Mittwoch, 19. Mrz 2014, 15:00 - 16:00 iCal

CS-Colloquium: Prof. Dr. Katharina Morik

Big Data Analytics in Astrophysics

Fakultät für Informatik - HS3
Währinger Straße 29, 1090 Wien


Big Data has become an increasingly popular term since 2011. Its facets, volume, variety, and velocity, have led to new storage and computation methods and hardware architectures. These developments may support but cannot replace the analysis of the data. Analytics is necessary in order to reap the data’s benefit. In this talk, analysis methods for large volume data and for real-time velocity data are presented and illustrated by astrophysical experiments.

Astrophysical data can be so large, that they are faster to be shipped than to be broadcasted via satellite. For instance, the IceCube experiment at the South Pole produces 1 Terabyte of data per day. A satellite would need about 10 years to communicate the data of a year, but, stored on hard disk, they are shipped within 28 days from the South Pole to the University of Wisconsin. IceCube searches for neutrinos within a strongly biased distribution of signal and background events: 93,000 neutrinos versus 17.48 million background events. The challenge for Big Data Analytics is to detect the true neutrino events in the data and to carefully evaluate the learned model. Together with Dortmund colleagues from the IceCube collaboration, Wolfgang Rhode and Tim Ruhe, we could significantly increase the rate of detected true neutrinos and recognize a neutrino event at 1 Peta eV. The key to success was the preprocessing which automatically determined the right feature space.
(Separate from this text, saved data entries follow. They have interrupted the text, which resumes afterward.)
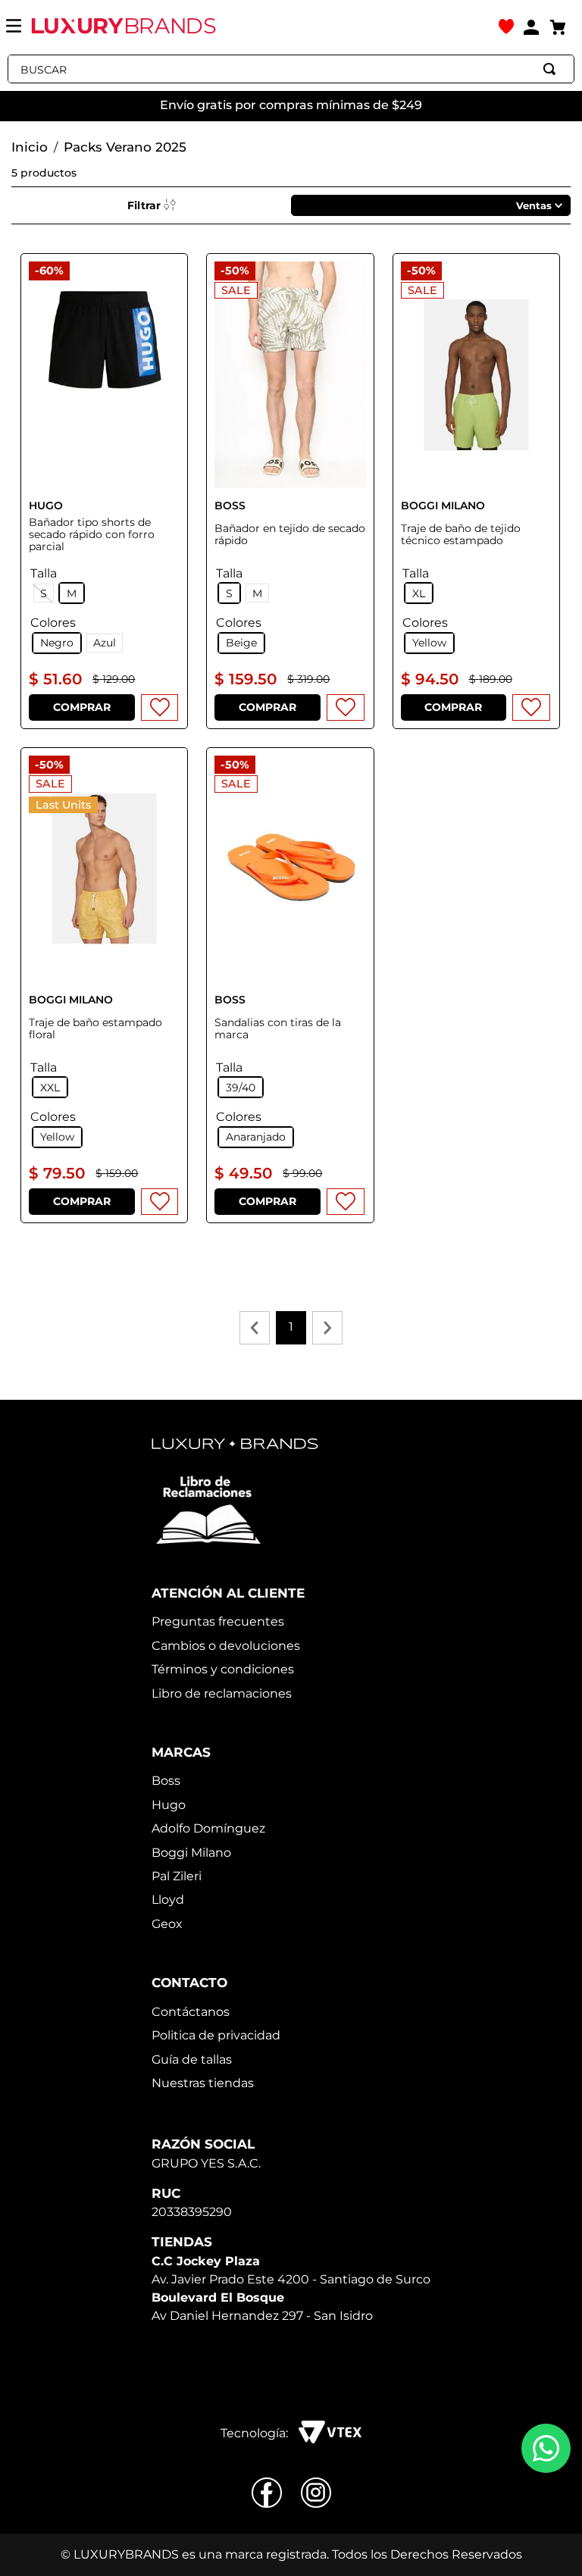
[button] (56, 643)
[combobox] (291, 69)
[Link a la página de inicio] (29, 147)
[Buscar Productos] (552, 69)
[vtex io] (330, 2433)
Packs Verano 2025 (125, 147)
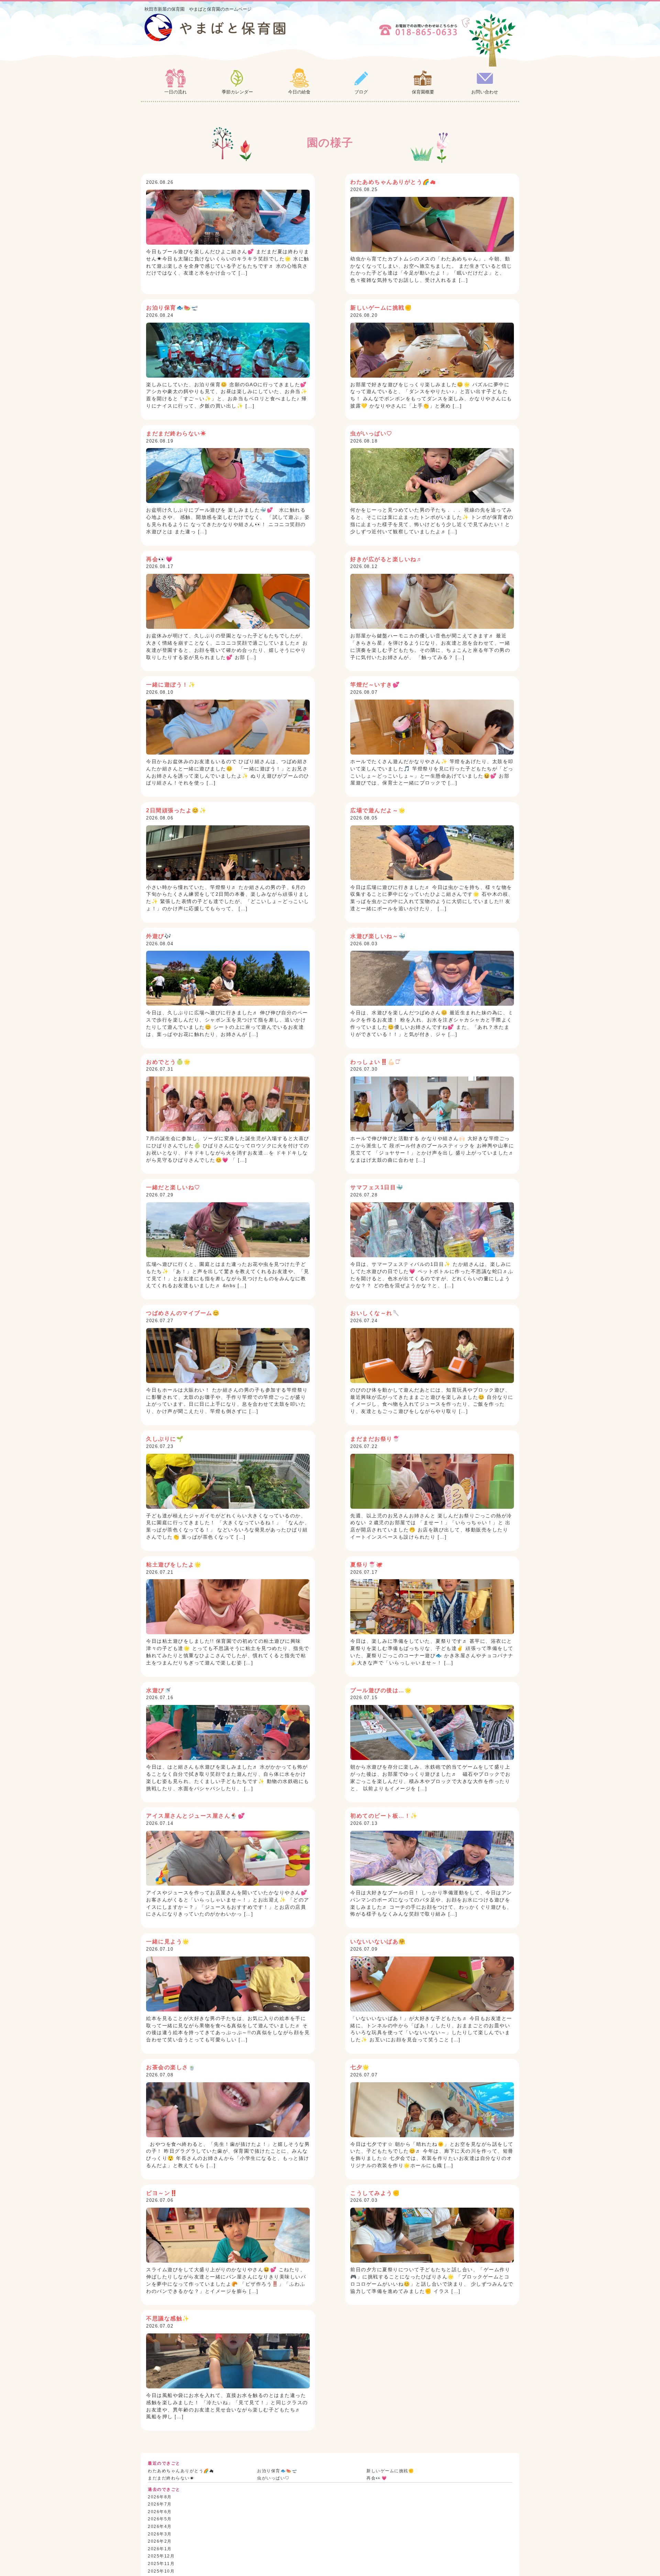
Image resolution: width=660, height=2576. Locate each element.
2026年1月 (160, 2548)
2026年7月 (160, 2504)
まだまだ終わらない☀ (171, 2478)
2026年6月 (160, 2511)
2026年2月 (160, 2541)
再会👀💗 (376, 2478)
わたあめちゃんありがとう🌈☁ (181, 2470)
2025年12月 (161, 2556)
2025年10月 (161, 2571)
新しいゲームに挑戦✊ (390, 2470)
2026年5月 (160, 2519)
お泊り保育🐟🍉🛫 (277, 2470)
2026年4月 (160, 2526)
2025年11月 (161, 2563)
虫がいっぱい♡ (273, 2478)
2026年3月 (160, 2534)
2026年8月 (160, 2497)
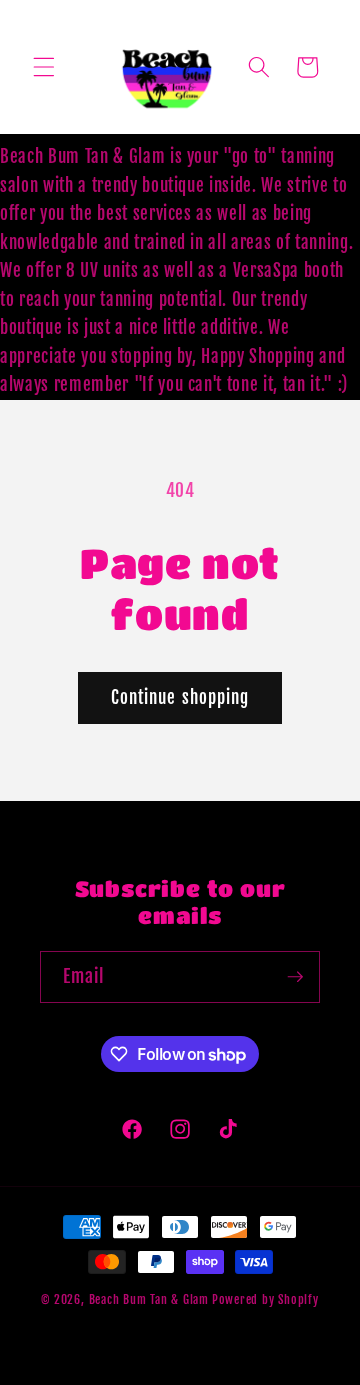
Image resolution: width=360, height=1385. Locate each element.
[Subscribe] (295, 977)
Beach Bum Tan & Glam (149, 1299)
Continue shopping (180, 697)
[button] (44, 67)
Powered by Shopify (265, 1299)
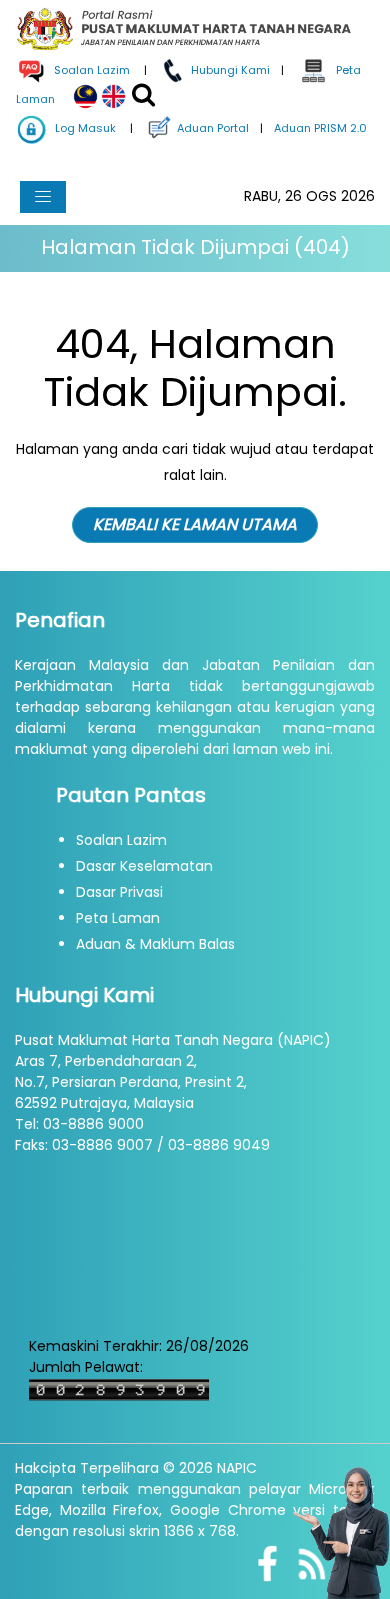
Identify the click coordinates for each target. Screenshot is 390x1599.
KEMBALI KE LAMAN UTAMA (195, 524)
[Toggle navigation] (43, 197)
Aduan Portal (211, 128)
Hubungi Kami (229, 70)
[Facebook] (267, 1562)
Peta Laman (118, 918)
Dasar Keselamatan (144, 866)
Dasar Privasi (119, 892)
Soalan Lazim (121, 840)
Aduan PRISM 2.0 (319, 128)
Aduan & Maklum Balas (155, 944)
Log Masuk (84, 128)
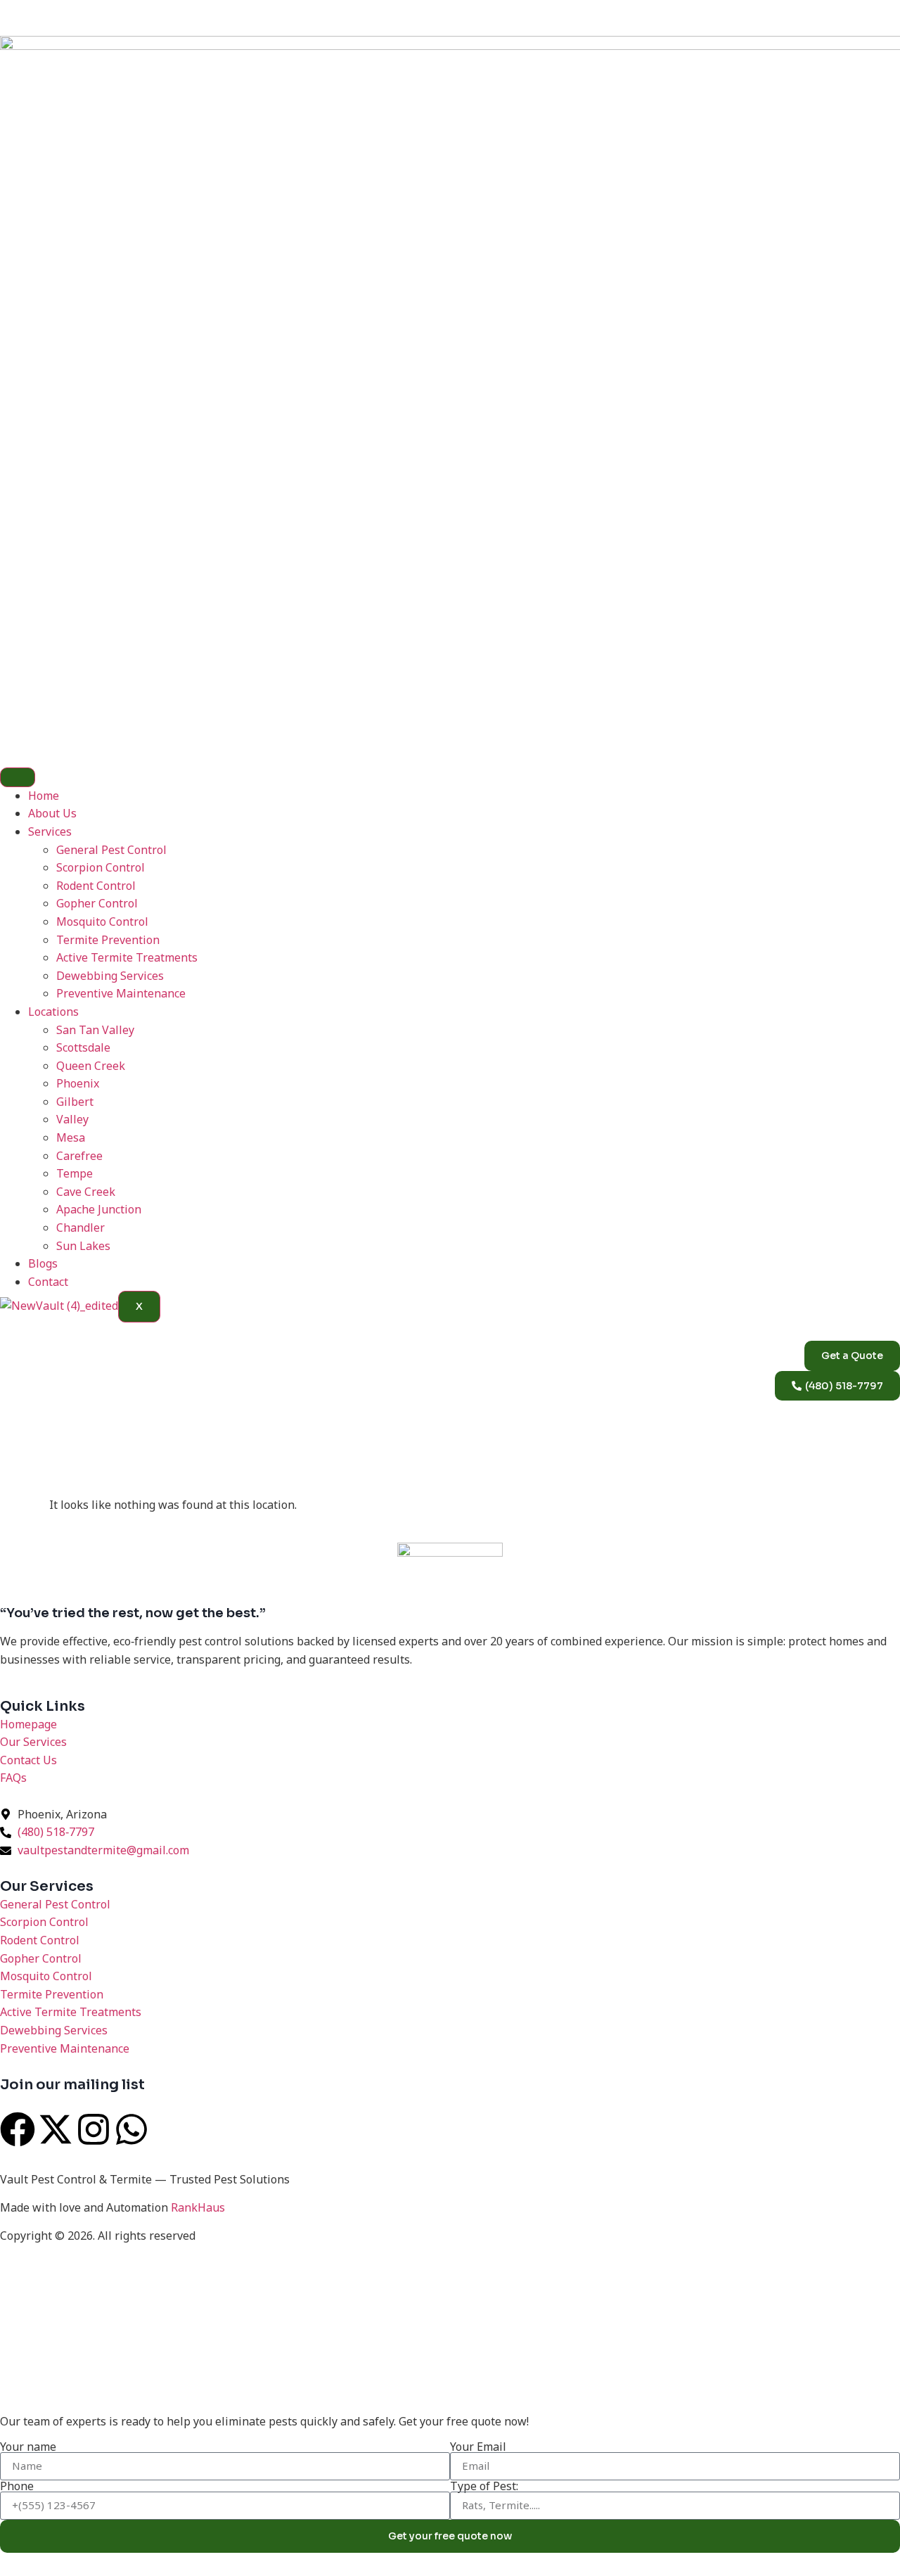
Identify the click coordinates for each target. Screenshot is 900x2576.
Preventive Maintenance (121, 993)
Another physical experiment measures air showers by two Cherenkov telescopes, MAGIC and FACT at La Palma. It aims at detecting gamma-rays in order to better understand active galaxies. From gamma-rays, their source can be calculated, but they come along with several millions observations of other particles whose paths are influenced by intergalactic magnetic fields so that they do not allow to infer their source. Again, the challenge for Big Data Analytics is to find the needle in the hay stack and to justify the finding. An approach to process data streams in real-time and to combine this with the map-reduce approach is illustrated by inspecting the FACT data.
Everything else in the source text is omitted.